▼▼▼

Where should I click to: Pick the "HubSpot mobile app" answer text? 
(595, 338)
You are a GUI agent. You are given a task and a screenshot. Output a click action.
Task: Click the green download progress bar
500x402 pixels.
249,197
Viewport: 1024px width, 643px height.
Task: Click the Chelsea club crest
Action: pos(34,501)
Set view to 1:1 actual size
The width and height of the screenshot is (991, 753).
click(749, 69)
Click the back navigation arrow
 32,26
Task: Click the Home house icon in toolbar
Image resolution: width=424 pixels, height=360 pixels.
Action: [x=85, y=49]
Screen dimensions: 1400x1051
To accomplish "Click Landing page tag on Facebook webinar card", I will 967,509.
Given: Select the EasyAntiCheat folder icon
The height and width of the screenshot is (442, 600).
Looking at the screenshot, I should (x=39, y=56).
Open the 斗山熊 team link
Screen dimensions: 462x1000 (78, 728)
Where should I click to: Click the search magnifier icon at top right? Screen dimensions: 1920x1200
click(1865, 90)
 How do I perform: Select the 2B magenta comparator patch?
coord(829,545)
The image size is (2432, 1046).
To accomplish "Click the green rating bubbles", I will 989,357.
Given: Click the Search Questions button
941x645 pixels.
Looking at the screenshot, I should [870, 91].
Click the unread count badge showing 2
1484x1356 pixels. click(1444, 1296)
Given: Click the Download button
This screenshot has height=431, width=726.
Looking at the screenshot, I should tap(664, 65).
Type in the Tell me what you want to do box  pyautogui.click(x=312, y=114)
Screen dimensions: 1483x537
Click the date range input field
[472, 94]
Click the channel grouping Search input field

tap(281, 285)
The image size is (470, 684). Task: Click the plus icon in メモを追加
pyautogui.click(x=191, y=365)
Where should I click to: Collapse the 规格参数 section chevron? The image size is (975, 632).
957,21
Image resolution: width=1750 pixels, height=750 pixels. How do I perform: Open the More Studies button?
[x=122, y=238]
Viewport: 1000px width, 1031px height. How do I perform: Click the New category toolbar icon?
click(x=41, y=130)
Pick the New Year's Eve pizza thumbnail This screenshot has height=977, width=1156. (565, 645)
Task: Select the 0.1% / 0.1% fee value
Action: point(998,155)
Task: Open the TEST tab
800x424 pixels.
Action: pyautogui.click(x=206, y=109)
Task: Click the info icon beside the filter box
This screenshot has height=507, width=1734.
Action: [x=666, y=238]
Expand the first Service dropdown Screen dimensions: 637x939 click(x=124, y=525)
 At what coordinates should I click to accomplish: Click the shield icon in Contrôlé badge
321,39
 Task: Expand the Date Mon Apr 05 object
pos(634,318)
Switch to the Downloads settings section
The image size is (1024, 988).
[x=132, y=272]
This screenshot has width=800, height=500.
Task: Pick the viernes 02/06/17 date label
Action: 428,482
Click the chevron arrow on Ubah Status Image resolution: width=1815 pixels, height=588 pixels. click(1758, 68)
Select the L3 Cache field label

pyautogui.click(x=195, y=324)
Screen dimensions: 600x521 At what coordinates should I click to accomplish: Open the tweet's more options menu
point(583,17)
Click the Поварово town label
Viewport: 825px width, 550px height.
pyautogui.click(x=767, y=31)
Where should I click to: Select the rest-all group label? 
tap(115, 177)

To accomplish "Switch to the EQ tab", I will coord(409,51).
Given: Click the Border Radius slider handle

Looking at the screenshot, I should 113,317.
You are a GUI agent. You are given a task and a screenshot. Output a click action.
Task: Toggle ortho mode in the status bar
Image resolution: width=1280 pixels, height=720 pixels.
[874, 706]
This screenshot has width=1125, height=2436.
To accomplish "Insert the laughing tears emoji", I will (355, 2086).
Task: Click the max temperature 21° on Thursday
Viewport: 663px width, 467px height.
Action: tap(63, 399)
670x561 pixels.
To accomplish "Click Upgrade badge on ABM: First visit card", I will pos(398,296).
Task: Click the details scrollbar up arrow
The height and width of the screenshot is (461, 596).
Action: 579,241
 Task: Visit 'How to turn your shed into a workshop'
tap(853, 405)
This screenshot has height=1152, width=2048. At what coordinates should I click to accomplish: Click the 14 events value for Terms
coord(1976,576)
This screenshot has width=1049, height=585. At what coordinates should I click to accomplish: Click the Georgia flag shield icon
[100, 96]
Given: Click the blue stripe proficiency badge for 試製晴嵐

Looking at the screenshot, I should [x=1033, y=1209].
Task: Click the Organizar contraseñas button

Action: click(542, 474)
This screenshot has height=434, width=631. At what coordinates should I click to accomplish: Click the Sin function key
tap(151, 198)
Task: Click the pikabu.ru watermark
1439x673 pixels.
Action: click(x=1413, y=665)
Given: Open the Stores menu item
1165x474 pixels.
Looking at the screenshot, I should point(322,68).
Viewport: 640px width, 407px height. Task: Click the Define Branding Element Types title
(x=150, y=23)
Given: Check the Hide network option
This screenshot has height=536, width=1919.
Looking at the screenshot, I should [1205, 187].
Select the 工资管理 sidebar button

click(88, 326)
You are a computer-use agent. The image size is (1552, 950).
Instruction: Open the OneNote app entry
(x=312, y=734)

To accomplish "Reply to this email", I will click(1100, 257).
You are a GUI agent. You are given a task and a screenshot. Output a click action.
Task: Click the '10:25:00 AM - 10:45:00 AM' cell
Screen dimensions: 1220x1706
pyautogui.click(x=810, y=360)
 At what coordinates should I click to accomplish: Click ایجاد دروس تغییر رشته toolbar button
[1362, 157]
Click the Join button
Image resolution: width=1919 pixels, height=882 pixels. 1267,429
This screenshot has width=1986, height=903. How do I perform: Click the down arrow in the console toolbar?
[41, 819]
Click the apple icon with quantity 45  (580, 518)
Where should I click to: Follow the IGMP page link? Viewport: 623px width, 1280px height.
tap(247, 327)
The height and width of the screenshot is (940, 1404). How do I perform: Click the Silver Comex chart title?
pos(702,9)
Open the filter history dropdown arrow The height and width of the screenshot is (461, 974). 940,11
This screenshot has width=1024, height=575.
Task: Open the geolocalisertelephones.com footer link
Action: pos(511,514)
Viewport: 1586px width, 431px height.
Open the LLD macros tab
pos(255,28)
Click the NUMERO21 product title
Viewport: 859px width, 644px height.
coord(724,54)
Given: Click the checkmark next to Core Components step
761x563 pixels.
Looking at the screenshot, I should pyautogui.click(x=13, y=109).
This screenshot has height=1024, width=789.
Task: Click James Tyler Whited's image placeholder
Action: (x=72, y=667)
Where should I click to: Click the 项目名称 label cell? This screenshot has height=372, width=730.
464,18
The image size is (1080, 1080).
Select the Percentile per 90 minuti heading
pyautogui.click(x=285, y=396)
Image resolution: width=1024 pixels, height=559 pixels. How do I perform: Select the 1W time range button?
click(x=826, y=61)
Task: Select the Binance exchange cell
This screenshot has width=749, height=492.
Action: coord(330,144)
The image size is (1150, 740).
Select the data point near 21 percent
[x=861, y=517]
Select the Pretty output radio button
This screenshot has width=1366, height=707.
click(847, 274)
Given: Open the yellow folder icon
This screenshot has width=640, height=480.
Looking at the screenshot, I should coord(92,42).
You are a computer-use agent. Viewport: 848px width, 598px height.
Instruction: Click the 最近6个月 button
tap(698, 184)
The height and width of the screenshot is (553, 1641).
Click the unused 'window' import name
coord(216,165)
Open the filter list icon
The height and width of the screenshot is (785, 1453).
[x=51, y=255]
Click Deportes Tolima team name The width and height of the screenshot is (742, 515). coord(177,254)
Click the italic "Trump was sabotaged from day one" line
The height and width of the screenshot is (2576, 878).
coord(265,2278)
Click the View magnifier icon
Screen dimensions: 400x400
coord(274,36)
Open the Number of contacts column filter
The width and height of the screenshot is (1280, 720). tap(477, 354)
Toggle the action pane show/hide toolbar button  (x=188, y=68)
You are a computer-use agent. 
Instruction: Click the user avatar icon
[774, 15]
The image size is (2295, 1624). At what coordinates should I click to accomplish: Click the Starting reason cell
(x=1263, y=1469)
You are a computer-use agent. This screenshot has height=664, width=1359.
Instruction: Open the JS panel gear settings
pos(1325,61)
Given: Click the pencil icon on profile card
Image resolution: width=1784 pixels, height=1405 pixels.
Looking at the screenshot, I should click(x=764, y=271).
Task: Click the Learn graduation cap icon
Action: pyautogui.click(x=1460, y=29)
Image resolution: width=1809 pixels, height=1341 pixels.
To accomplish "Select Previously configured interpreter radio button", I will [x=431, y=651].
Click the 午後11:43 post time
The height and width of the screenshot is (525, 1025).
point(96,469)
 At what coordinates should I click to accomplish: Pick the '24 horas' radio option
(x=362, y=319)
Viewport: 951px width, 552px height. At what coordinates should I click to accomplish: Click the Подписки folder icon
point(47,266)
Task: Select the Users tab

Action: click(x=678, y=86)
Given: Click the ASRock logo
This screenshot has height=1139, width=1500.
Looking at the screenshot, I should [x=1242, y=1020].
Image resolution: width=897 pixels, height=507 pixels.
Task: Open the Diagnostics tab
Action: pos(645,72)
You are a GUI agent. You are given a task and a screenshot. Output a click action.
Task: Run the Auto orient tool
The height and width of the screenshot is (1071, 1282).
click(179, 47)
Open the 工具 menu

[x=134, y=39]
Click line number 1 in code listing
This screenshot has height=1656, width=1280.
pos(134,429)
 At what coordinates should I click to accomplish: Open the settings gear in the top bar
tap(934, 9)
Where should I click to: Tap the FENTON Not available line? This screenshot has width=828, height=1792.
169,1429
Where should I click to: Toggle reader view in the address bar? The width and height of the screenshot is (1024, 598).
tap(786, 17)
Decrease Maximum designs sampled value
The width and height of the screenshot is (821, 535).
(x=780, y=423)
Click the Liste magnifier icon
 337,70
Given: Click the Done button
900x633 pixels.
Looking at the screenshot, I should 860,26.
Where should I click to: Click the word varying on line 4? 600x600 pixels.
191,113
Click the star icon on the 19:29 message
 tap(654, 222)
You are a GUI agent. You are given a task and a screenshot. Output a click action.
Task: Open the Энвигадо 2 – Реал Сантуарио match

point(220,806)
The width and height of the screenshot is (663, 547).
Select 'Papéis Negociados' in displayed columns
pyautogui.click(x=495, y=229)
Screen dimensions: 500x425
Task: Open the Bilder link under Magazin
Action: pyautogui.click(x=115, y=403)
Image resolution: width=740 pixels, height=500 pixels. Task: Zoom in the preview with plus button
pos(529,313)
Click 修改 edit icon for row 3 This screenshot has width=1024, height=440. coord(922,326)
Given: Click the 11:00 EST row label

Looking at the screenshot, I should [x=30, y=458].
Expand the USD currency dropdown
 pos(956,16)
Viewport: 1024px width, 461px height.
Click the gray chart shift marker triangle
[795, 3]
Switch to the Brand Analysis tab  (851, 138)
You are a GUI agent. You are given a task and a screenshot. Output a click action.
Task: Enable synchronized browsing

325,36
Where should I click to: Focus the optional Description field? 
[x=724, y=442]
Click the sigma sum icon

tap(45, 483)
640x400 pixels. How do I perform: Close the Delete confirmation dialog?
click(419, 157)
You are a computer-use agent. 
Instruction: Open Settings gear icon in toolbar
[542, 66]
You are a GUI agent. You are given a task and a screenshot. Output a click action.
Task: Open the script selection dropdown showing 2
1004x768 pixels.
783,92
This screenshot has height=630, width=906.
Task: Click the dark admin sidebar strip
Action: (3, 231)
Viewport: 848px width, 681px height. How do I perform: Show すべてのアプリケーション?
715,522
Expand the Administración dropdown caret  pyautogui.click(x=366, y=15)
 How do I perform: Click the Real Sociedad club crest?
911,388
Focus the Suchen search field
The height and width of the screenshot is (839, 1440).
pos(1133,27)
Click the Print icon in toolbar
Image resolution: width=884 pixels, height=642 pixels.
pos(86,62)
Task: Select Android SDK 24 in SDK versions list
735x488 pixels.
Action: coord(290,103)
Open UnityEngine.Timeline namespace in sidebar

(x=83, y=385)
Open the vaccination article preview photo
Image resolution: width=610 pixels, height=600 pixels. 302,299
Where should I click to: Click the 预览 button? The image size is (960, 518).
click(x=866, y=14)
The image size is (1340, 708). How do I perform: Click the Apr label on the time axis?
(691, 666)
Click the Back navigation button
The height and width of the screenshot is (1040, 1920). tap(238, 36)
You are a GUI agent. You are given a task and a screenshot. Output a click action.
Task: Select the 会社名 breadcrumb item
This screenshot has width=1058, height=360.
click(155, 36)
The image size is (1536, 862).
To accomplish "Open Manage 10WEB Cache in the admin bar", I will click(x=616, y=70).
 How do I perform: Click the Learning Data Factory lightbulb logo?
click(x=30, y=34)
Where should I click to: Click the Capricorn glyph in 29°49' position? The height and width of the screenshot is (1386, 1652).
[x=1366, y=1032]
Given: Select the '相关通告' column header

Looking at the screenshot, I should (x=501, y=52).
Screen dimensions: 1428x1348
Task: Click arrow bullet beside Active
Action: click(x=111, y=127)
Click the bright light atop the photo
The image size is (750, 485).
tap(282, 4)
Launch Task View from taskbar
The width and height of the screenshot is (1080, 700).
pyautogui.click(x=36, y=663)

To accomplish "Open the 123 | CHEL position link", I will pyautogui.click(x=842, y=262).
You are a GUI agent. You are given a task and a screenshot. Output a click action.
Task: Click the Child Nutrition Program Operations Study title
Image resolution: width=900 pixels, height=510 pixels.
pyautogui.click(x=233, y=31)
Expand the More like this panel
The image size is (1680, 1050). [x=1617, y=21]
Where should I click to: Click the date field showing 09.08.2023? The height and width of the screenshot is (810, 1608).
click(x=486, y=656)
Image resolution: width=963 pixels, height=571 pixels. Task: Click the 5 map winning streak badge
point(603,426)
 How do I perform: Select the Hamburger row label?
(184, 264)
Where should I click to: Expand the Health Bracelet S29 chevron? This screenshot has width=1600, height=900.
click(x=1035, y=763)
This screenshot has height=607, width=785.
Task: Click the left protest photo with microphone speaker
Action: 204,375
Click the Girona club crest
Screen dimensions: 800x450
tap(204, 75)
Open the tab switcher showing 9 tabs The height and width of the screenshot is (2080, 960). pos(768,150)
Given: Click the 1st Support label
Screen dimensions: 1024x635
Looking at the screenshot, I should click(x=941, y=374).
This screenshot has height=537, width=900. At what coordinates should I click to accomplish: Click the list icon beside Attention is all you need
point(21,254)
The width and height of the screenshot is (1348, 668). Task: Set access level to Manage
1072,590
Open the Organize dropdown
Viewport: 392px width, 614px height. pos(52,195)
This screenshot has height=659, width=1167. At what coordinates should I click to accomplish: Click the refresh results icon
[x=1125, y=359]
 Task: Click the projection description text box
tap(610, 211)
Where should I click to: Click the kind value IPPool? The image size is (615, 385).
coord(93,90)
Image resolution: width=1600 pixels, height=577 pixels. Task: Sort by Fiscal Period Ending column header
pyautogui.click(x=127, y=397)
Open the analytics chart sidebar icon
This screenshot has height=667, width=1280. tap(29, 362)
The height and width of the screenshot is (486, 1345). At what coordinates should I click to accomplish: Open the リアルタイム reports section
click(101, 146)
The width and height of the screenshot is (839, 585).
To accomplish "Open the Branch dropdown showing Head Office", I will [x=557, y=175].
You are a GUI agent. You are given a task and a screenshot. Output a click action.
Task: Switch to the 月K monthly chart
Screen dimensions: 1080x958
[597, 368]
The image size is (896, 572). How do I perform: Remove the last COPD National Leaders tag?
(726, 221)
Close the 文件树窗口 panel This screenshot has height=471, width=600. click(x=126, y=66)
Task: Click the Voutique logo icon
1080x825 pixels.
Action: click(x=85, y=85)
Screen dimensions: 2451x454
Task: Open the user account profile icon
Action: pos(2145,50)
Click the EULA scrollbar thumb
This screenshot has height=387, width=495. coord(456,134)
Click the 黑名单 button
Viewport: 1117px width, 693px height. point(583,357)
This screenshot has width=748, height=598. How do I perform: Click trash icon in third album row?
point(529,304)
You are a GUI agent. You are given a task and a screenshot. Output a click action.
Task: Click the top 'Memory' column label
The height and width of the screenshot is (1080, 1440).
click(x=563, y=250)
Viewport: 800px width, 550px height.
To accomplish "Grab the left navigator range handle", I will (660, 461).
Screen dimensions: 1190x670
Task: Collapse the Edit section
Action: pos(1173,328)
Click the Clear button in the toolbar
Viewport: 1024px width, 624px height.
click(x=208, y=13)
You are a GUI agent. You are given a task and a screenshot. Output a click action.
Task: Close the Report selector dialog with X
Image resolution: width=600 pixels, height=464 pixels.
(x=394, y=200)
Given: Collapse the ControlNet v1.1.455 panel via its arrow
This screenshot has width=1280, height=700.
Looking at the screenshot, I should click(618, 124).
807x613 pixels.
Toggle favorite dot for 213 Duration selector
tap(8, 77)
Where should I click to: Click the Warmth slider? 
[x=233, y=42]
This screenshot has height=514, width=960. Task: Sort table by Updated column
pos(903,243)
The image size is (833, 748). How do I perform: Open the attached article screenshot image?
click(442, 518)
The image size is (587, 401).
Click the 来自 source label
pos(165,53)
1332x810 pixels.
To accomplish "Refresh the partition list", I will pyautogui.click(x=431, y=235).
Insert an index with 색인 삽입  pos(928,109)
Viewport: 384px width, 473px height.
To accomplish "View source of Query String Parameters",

▲▲▲

Transcribe the records above exactly, beginning at the line that contains "Expand the first" and ending with the line that contains "Switch to the Downloads settings section", both included, and nothing else.

REPLY TO THE TASK —
Expand the first Service dropdown Screen dimensions: 637x939 click(x=124, y=525)
 At what coordinates should I click to accomplish: Click the shield icon in Contrôlé badge
321,39
 Task: Expand the Date Mon Apr 05 object
pos(634,318)
Switch to the Downloads settings section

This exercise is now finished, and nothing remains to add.